Germany must transform power system ‘at Tesla speed’ but tread carefully regarding Russian imports – econ min

Germany's economy and climate minister said his country must quickly undertake the construction of new renewable power installations, of grid and hydrogen infrastructure and also of new liquefied natural gas (LNG) terminals.

Germany's economic and climate minister said it would now be clear that “renewables make a contribution to Europe’s security”. AP photo by Martin Meissner.

This article was published by Clean Energy Wire on March 9, 2022.

By Benjamin Wehrmann

The pivot away from Russian energy imports will require Germany to double down on its energy transition efforts and apply a speed similar to that of Tesla with its new factory near Berlin, Green Party economy and climate minister Robert Habeck said at a press conference following a meeting with state minister colleagues.

“We cannot continue at our dozy pace,” Habeck said, arguing that the fast construction of Tesla’s European flagship gigafactory set an example of how ambitious large-scale energy transition projects can be implemented quickly.

The construction of new renewable power installations, of grid and hydrogen infrastructure but also of new liquefied natural gas (LNG) terminals would have to happen at a similar speed.

The US carmaker’s gigafactory has been planned and built in just about three years, sparking a debate in the country about the hurdles that bureaucracy and hesitancy pose for the energy transition. The minister defended Germany’s careful treading regarding a full halt to energy trading with Russia after its attack on Ukraine, arguing that a complete halt to trading would “not mean just inconveniences at the individual level but immense damages to the entire society that ultimately could undermine other sanctions” against Russia.

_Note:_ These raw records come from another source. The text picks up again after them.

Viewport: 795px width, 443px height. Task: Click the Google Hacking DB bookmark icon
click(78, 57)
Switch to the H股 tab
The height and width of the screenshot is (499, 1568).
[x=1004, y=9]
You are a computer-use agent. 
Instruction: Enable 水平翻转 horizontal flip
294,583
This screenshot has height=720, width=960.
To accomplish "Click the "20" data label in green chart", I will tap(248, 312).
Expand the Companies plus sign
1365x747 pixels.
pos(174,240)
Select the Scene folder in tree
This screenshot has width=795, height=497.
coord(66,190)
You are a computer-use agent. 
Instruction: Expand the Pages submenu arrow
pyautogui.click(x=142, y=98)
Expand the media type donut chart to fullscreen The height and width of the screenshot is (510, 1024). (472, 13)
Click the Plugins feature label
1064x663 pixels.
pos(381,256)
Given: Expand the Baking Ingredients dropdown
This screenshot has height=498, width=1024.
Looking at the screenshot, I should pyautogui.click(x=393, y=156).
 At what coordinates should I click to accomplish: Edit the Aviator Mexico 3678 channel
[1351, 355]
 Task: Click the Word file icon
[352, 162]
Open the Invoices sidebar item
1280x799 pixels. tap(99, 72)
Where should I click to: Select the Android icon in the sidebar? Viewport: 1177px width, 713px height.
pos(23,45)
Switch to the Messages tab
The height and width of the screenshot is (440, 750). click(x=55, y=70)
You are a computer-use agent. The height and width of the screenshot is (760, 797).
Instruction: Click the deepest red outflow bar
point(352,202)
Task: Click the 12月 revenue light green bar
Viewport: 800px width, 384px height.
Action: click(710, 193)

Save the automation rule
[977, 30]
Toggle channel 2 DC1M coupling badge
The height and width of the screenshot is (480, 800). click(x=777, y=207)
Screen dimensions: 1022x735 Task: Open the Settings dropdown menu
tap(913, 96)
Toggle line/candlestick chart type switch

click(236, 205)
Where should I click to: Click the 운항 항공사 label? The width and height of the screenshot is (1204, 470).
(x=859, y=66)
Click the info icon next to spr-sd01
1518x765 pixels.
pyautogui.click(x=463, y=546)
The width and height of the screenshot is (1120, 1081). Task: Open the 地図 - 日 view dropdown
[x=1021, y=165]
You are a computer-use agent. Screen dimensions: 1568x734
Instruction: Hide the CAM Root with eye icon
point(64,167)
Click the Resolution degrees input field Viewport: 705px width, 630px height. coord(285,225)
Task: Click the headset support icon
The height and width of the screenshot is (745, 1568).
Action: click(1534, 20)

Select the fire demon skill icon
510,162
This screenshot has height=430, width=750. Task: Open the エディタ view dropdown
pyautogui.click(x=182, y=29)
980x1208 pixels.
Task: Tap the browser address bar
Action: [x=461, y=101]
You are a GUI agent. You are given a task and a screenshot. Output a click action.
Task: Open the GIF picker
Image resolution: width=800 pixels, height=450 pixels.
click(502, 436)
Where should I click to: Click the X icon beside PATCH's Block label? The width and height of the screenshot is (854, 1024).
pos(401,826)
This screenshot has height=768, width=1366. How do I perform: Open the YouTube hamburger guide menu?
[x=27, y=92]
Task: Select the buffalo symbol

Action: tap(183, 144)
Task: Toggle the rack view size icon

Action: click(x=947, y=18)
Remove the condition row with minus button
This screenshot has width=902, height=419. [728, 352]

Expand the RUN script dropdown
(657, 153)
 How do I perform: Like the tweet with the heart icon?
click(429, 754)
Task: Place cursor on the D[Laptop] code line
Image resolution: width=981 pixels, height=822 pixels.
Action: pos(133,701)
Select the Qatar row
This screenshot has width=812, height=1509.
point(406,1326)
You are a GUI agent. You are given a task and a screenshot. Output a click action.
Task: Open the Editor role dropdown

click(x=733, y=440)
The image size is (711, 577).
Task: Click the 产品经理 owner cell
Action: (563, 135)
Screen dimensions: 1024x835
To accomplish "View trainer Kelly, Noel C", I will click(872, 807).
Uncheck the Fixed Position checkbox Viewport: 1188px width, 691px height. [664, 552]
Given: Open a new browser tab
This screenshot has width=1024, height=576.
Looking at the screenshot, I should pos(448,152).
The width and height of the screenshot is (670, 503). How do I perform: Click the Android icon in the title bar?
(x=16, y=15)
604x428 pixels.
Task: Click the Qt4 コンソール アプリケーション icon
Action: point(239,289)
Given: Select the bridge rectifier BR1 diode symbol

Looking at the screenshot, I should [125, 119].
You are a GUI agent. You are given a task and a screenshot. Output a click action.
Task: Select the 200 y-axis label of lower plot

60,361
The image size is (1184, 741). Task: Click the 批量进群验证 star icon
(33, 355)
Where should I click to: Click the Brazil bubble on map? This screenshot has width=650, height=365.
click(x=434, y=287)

With a view to calls for suspending trade not only in gas but also oil and other energy carriers, Habeck said “rash decisions could mean we cannot sustain the sanctions.” Things would be different if Russia decided to cut energy supplies by itself, which would mean citizens would understand they cannot exert pressure on the government to lift sanctions, the minister argued. Habeck said the government would now make every effort to reduce dependence on Russia. “But as long as there’s no sufficient wiggle room, we run the real risk of underserving certain sectors of the economy.”

The Green politician said it would now be clear that “renewables make a contribution to Europe’s security” and that efforts to reduce consumption, increase efficiency and electrify more sectors would have to be greatly stepped up.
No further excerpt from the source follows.